- [The task]: Take the lines below beginning at the line that has "Open the 订单查询链接 hyperlink" and stopping after the line that has "Edit the PT", and print them exactly as they are, with no other lines.
+++ Source data +++
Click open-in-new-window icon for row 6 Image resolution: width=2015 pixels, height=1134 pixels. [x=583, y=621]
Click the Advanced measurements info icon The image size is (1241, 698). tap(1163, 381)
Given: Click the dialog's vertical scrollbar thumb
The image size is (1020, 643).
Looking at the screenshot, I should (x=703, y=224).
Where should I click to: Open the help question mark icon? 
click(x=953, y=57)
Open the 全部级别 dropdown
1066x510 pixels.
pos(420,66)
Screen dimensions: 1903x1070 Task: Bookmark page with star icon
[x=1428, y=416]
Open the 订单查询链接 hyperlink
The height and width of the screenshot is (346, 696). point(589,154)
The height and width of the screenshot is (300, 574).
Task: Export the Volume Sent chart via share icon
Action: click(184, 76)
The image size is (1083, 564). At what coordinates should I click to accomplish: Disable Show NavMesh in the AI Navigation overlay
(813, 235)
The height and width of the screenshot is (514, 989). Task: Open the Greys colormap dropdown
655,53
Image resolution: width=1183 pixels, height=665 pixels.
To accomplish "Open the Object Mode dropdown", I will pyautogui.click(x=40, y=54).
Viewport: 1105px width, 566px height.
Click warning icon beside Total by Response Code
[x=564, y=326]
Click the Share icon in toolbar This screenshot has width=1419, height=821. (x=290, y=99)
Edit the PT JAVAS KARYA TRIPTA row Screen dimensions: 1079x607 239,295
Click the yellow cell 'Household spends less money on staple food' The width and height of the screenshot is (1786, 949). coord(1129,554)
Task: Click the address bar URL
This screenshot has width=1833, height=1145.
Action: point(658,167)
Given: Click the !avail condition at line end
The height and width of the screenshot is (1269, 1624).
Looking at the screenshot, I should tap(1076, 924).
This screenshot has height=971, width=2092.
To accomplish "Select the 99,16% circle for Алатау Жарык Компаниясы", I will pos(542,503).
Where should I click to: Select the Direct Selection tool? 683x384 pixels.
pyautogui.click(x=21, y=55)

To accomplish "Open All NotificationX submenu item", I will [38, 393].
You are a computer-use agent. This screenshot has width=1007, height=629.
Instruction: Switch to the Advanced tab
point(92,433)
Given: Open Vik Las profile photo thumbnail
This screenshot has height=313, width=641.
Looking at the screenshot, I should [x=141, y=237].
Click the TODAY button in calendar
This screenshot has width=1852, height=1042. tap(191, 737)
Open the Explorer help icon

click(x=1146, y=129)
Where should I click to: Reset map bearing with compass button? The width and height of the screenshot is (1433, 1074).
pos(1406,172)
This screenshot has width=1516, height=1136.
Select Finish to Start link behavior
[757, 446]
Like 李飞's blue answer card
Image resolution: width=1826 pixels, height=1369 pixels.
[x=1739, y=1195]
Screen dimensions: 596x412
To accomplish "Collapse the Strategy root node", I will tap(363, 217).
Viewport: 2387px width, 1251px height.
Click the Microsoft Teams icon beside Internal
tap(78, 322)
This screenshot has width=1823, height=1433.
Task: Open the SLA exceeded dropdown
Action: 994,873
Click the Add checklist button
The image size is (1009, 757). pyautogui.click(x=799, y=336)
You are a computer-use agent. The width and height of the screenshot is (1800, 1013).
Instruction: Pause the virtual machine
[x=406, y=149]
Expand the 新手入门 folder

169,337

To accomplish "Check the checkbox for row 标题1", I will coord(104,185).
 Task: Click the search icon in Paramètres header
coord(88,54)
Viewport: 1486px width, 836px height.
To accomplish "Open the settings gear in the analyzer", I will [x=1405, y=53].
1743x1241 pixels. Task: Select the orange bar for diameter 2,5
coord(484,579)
+++
- [Response area]:
Open the 订单查询链接 hyperlink
The height and width of the screenshot is (346, 696). point(589,154)
The height and width of the screenshot is (300, 574).
Task: Export the Volume Sent chart via share icon
Action: click(184, 76)
The image size is (1083, 564). At what coordinates should I click to accomplish: Disable Show NavMesh in the AI Navigation overlay
(813, 235)
The height and width of the screenshot is (514, 989). Task: Open the Greys colormap dropdown
655,53
Image resolution: width=1183 pixels, height=665 pixels.
To accomplish "Open the Object Mode dropdown", I will pyautogui.click(x=40, y=54).
Viewport: 1105px width, 566px height.
Click warning icon beside Total by Response Code
[x=564, y=326]
Click the Share icon in toolbar This screenshot has width=1419, height=821. (x=290, y=99)
Edit the PT JAVAS KARYA TRIPTA row Screen dimensions: 1079x607 239,295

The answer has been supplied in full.